Using a machine-learning algorithm trained on the physicochemical descriptors of the odorants as above, we were able to differentiate odorants that activated human ORs from odorants that activated mouse ORs (d ′ = 0.62, P < 0.013). The 10 molecular features that best differentiate odorants activating human receptors from odorants activating mouse receptors are shown in Table 1 (bottom).

Predicting odorant-receptor interactions

Except for a few examples (12, 13, 19, 4648), our knowledge of what makes an OR-ligand interaction effective is limited. Here, we have greatly increased the number of ORs with known agonists. Moreover, all 62 receptors were tested with the same 63 odorants in a consistent assay, allowing us to look for general rules that govern the interaction between odorant and OR.

We used logistic regression to differentiate odorant-OR combinations that result in a response from odorant-OR combinations that fail to elicit a response. Our initial work suggested that a subset of physicochemical odorant descriptors and amino acid properties predict variation in odorant-receptor activation. Here we combined both physicochemical descriptors and amino acid properties in an attempt to predict the interaction of previously untested odorants and previously untested ORs.

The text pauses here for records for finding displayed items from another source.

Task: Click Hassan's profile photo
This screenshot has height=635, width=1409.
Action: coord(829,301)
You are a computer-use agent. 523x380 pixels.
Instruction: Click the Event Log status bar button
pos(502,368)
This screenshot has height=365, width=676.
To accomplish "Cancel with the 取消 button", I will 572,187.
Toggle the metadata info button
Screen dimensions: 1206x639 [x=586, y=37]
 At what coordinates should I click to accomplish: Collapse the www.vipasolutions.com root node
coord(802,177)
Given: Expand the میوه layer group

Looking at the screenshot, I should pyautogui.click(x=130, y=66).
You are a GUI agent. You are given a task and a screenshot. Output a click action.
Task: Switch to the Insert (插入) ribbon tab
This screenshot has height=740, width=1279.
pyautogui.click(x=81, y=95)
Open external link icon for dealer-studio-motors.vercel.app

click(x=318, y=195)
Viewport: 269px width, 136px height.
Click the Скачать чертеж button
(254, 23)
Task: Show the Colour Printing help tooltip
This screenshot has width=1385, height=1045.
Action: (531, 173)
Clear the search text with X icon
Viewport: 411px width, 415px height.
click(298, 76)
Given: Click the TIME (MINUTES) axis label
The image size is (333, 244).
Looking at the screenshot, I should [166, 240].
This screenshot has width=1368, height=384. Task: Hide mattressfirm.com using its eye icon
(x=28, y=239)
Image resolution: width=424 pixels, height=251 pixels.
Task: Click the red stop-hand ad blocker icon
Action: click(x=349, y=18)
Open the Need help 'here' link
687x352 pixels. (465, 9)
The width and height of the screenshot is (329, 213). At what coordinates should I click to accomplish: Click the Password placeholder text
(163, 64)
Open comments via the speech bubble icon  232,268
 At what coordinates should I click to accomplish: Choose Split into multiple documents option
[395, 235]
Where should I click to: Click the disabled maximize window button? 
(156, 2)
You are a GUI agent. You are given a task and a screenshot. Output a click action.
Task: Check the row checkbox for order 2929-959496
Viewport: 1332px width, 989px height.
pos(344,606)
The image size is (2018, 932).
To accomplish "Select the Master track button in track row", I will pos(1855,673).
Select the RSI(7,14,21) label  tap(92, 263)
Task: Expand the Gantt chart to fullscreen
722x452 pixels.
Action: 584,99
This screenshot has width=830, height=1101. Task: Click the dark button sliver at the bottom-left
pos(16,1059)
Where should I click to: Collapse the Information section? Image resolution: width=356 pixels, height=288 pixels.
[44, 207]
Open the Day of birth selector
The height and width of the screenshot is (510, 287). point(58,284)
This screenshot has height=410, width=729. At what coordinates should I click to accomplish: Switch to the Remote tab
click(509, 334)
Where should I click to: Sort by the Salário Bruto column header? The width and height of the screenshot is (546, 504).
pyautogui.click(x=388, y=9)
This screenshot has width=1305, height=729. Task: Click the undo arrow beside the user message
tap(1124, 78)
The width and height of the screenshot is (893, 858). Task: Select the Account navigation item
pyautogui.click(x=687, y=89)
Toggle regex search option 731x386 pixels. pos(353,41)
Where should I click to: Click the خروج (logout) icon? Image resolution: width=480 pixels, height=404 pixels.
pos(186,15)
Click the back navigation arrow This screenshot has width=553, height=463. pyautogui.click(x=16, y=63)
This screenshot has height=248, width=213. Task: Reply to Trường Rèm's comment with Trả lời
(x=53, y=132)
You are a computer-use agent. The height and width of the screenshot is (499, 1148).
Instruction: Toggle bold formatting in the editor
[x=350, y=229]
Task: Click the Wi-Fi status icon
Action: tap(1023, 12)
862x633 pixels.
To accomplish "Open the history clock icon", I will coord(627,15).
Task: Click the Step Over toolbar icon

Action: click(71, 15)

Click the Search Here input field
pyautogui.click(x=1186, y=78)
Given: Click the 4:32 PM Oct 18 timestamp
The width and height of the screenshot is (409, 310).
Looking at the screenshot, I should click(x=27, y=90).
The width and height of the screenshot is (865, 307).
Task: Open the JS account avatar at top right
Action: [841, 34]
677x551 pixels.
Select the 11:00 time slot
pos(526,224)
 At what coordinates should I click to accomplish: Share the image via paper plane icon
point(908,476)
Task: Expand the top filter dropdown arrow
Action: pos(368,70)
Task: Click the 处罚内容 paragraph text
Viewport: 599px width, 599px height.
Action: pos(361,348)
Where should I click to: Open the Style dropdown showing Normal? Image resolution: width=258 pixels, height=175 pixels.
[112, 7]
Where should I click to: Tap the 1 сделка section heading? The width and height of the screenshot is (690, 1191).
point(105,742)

We used a leave-10-out cross validation procedure to validate our model, in each round selecting a set of descriptors that best predicted the training data and applying those descriptors to the test data. We selected the values to leave out by using two different methods. First, we reserved 10% of the receptors, simulating a situation in which an investigator is searching for the response of previously unidentified ORs to odorants that activate a known OR. Our model predicted the response of the “novel” ORs to the 63 odorants [area under the receiver operating characteristic (ROC) curve (AUC) = 0.59, P < 0.0001, Mann-Whitney U test] (Fig. 8A). Second, we reserved 10% of the odorants, simulating a situation in which an investigator is searching for the response of ORs with known agonists to untested odorants. Our model predicted the response of all 62 ORs to the “novel” odorants (AUC = 0.64, P < 0.0001, Mann-Whitney U test) (Fig. 8B).

Fig. 8

ROC curves for our ligand-receptor interaction classifier. (A) Validation of our model when predicting the response of previously unidentified receptors to tested odorants. The area under the curve indicates that our model successfully predicts if a tested odorant is an agonist of a previously unidentified receptor 59% of the time. (B) Validation of our model when predicting the response of tested receptors to previously unidentified odorants. The area under the curve indicates that our model successfully predicts if a novel odorant is an agonist of a tested receptor 64% of the time.

Discussion

Starting with more than 450 mouse and human ORs, we identified agonists for 52 mouse and 10 human ORs. These data were used to confirm the utility of a multidimensional metric for odorant similarity (31), develop a multidimensional metric for receptor similarity, quantify the breadth of receptor tuning in odorant space, identify ORs capable of discriminating three enantiomeric odorant pairs, distinguish activation profiles of class I and class II ORs, distinguish activation profiles of human and mouse ORs, and develop a model to predict odorant-receptor activation.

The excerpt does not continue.